Goal A =
Answer these questions about the Bush nostalgia post:
(i) On what date did Iraqis vote in the elections the post describes?
(ii) Which writer is said to emphasize that Bush's efforts to support democracy were largely rhetorical?
(iii) According to the post, what is nostalgia more a function of?
Goal B = Return a verbatim passage from the Bush nostalgia post, beginning at the words "Arab reformers have" and stopping after "it, was real.".

My "Bush nostalgia" piece has provoked some interesting responses, including from Daniel Larison, Matt Duss, Greg Scoblete, and Gregg Carlstrom. Duss makes an important, though often overlooked, point:
Bush’s abandonment of democracy promotion was in large part a panicked response to forces bolstered by the central element of his broader Middle East agenda: The war in Iraq.
Indeed. A main reason Bush abandoned it was the electoral rise of Islamist parties in Egypt, Palestine, and elsewhere. Perhaps just as important, though, was Iraq's deterioration, as the U.S found itself embroiled in war against an growing insurgency. Iraq soon sucked all the oxygen, and nearly everything else was pushed to the side. The rapidly changing situation in Iraq, coupled with Iran’s nuclear ambitions, meant (apparently) that the U.S. needed the support of Arab autocrats and could hardly afford to undermine them.

So, in case you needed other reasons to think the Iraq war a mistake, you now have another. The war smothered the democracy agenda. But, of course, it’s not as simple as that. I don’t like saying it, but the Iraq war probably played a significant – though not decisive – role in making the “Arab spring” possible. Yes, as Gregg Carlstrom emphasizes, Bush's efforts to support to democracy were largely rhetorical. But there’s a reason why the rhetoric had some bite and wasn’t dismissed out of hand. Bush seemed – and I emphasize “seemed” here – to have the courage of his convictions, in part because he did something rather crazy and invaded, in somewhat random fashion, an Arab autocracy.

The psychological effect of this shouldn’t be overlooked, least of all on other Arab autocrats. One of the worst dictators the region had ever seen had been shown to be a paper tiger. More importantly, it became possible for Arabs across the region to visualize the fall of someone who had previously seemed immune to internal and external challenges. What was once an imaginary proposition – that an Arab autocrat could be unseated – became real. In the January 30, 2005 elections, Iraqis went out in large numbers to cast their ballots for the first time. These images were transmitted throughout the region. And for those who wanted to believe that other Arabs could have that chance, but had no idea what it could, or would, look like, they now did.  

As for what this “Arab spring” actually was, or wasn't, Daniel Larison writes:

Arab reformers have little or nothing about which they can feel nostalgic…I would stress that Arab reformers cannot point to much of anything substantive that they received as a result of the 'freedom agenda.'

This, I think, is a valid point worth delving into. First of all, “nostalgia” isn’t based on objective reality, but on a perception of what that reality was in retrospect. As such, nostalgia is more a function of disappointment with the present, then actual approval of the past. In any case, the reality of what was happening under Bush is less important than how people perceived it. Democratic openings are very much about opposition actors perceiving that something that wasn’t possible before was now possible. That perception, whatever we might think about it, was real.

Information provided =
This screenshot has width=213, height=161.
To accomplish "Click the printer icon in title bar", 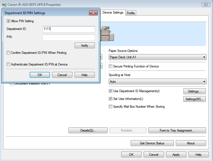I will 4,4.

Written solution A =
(i) January 30, 2005
(ii) Gregg Carlstrom
(iii) Disappointment with the present

Written solution B =
Arab reformers have little or nothing about which they can feel nostalgic…I would stress that Arab reformers cannot point to much of anything substantive that they received as a result of the 'freedom agenda.'

This, I think, is a valid point worth delving into. First of all, “nostalgia” isn’t based on objective reality, but on a perception of what that reality was in retrospect. As such, nostalgia is more a function of disappointment with the present, then actual approval of the past. In any case, the reality of what was happening under Bush is less important than how people perceived it. Democratic openings are very much about opposition actors perceiving that something that wasn’t possible before was now possible. That perception, whatever we might think about it, was real.